**Work request:**
Pick out every line of the entries below where "will" occurs, and copy those lines.

Start of Block

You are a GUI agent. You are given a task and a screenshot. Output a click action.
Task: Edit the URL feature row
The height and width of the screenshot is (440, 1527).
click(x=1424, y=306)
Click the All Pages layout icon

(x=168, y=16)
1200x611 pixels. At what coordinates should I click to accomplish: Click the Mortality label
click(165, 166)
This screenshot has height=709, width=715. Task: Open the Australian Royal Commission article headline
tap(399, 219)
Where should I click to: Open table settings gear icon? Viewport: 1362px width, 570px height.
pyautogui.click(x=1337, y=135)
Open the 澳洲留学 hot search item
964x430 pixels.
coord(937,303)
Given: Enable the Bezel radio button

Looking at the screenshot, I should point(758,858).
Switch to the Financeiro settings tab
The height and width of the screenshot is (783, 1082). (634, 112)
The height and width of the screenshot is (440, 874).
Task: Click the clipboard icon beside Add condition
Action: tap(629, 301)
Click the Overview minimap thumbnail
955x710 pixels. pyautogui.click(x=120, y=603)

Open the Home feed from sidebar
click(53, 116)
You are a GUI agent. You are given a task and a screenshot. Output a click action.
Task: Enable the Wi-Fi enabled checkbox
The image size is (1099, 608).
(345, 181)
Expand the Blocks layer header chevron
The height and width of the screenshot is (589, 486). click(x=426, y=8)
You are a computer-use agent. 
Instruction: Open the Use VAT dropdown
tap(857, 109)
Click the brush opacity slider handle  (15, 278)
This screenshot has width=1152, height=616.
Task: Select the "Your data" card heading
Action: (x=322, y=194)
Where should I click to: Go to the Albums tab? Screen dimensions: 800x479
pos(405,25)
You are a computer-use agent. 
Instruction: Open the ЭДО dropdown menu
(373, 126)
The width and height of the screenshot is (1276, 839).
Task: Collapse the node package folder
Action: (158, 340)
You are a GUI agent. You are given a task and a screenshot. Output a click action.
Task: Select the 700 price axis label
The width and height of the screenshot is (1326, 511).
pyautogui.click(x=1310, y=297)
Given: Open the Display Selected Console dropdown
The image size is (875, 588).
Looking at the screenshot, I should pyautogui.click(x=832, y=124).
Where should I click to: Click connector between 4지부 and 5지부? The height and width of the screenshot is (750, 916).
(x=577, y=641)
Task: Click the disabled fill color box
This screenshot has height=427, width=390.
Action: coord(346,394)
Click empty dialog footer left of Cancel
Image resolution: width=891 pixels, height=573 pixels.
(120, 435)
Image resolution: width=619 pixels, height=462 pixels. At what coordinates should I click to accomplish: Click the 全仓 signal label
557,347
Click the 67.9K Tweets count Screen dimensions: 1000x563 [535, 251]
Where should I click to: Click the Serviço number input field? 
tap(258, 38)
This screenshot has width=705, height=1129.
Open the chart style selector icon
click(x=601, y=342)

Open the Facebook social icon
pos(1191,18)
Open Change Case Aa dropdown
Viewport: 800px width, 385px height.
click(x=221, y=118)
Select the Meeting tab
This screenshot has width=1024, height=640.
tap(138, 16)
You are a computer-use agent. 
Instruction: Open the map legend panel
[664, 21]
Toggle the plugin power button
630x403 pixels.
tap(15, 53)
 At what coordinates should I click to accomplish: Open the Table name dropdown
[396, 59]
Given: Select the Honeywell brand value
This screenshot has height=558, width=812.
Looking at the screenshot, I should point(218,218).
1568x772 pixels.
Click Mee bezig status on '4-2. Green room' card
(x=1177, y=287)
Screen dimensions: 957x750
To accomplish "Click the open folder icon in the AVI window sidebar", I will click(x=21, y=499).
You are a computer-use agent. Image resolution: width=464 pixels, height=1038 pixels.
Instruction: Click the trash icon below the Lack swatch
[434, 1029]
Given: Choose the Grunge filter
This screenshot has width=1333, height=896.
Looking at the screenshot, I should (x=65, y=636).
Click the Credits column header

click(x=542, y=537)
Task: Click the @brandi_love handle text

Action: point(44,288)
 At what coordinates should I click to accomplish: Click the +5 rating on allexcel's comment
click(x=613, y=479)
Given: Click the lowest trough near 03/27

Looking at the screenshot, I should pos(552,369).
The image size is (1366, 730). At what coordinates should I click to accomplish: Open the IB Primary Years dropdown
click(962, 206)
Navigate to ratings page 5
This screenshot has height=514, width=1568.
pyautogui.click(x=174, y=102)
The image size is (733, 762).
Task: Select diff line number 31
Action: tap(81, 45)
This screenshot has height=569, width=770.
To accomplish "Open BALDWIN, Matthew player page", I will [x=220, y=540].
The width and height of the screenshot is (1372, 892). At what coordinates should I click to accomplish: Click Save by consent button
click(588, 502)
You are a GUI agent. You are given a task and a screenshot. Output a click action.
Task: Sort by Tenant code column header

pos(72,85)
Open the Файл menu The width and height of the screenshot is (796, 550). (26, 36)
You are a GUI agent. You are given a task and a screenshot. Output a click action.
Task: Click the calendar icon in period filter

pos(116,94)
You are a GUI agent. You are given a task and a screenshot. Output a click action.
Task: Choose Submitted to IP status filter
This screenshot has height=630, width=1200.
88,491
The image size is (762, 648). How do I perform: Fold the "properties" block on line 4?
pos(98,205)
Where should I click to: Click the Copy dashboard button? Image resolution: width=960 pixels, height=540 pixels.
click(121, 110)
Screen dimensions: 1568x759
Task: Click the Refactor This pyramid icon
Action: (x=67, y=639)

End of Block

**Result:**
To accomplish "Click the open folder icon in the AVI window sidebar", I will click(x=21, y=499).
To accomplish "Open BALDWIN, Matthew player page", I will [x=220, y=540].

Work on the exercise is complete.